Data extract below:

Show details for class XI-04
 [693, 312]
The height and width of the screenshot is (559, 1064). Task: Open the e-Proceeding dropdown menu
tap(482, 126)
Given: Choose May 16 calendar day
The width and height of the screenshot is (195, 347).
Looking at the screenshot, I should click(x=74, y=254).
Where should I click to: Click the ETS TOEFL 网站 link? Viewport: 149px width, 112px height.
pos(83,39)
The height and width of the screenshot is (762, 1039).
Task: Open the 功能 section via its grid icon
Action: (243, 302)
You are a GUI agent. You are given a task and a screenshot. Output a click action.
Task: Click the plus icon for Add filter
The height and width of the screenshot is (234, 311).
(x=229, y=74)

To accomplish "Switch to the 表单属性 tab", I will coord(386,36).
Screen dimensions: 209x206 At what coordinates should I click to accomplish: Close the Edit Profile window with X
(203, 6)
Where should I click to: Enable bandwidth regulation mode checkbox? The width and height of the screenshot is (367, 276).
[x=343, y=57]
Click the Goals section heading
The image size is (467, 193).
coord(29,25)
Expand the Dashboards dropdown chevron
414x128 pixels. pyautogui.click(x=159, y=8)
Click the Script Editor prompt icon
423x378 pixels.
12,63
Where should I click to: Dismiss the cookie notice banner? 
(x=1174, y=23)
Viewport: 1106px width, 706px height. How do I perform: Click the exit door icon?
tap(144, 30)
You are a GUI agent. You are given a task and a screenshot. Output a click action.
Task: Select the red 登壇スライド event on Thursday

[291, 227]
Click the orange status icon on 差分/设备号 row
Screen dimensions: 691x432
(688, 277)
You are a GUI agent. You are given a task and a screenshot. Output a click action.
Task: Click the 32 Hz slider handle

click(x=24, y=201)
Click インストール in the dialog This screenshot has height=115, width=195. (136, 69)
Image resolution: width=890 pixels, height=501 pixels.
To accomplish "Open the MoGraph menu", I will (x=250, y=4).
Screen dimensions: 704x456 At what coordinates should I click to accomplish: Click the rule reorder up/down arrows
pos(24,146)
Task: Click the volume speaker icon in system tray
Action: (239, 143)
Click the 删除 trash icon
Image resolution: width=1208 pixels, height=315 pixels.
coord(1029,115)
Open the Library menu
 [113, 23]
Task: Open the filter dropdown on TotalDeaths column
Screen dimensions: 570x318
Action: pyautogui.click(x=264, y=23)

End of Data extract.

#### What the task requires:
Please reproduce the records above in their entirety, exactly as given.

#### Your response:
Show details for class XI-04
 [693, 312]
The height and width of the screenshot is (559, 1064). Task: Open the e-Proceeding dropdown menu
tap(482, 126)
Given: Choose May 16 calendar day
The width and height of the screenshot is (195, 347).
Looking at the screenshot, I should click(x=74, y=254).
Where should I click to: Click the ETS TOEFL 网站 link? Viewport: 149px width, 112px height.
pos(83,39)
The height and width of the screenshot is (762, 1039).
Task: Open the 功能 section via its grid icon
Action: (243, 302)
You are a GUI agent. You are given a task and a screenshot. Output a click action.
Task: Click the plus icon for Add filter
The height and width of the screenshot is (234, 311).
(x=229, y=74)

To accomplish "Switch to the 表单属性 tab", I will coord(386,36).
Screen dimensions: 209x206 At what coordinates should I click to accomplish: Close the Edit Profile window with X
(203, 6)
Where should I click to: Enable bandwidth regulation mode checkbox? The width and height of the screenshot is (367, 276).
[x=343, y=57]
Click the Goals section heading
The image size is (467, 193).
coord(29,25)
Expand the Dashboards dropdown chevron
414x128 pixels. pyautogui.click(x=159, y=8)
Click the Script Editor prompt icon
423x378 pixels.
12,63
Where should I click to: Dismiss the cookie notice banner? 
(x=1174, y=23)
Viewport: 1106px width, 706px height. How do I perform: Click the exit door icon?
tap(144, 30)
You are a GUI agent. You are given a task and a screenshot. Output a click action.
Task: Select the red 登壇スライド event on Thursday

[291, 227]
Click the orange status icon on 差分/设备号 row
Screen dimensions: 691x432
(688, 277)
You are a GUI agent. You are given a task and a screenshot. Output a click action.
Task: Click the 32 Hz slider handle

click(x=24, y=201)
Click インストール in the dialog This screenshot has height=115, width=195. (136, 69)
Image resolution: width=890 pixels, height=501 pixels.
To accomplish "Open the MoGraph menu", I will (x=250, y=4).
Screen dimensions: 704x456 At what coordinates should I click to accomplish: Click the rule reorder up/down arrows
pos(24,146)
Task: Click the volume speaker icon in system tray
Action: (239, 143)
Click the 删除 trash icon
Image resolution: width=1208 pixels, height=315 pixels.
coord(1029,115)
Open the Library menu
 [113, 23]
Task: Open the filter dropdown on TotalDeaths column
Screen dimensions: 570x318
Action: pyautogui.click(x=264, y=23)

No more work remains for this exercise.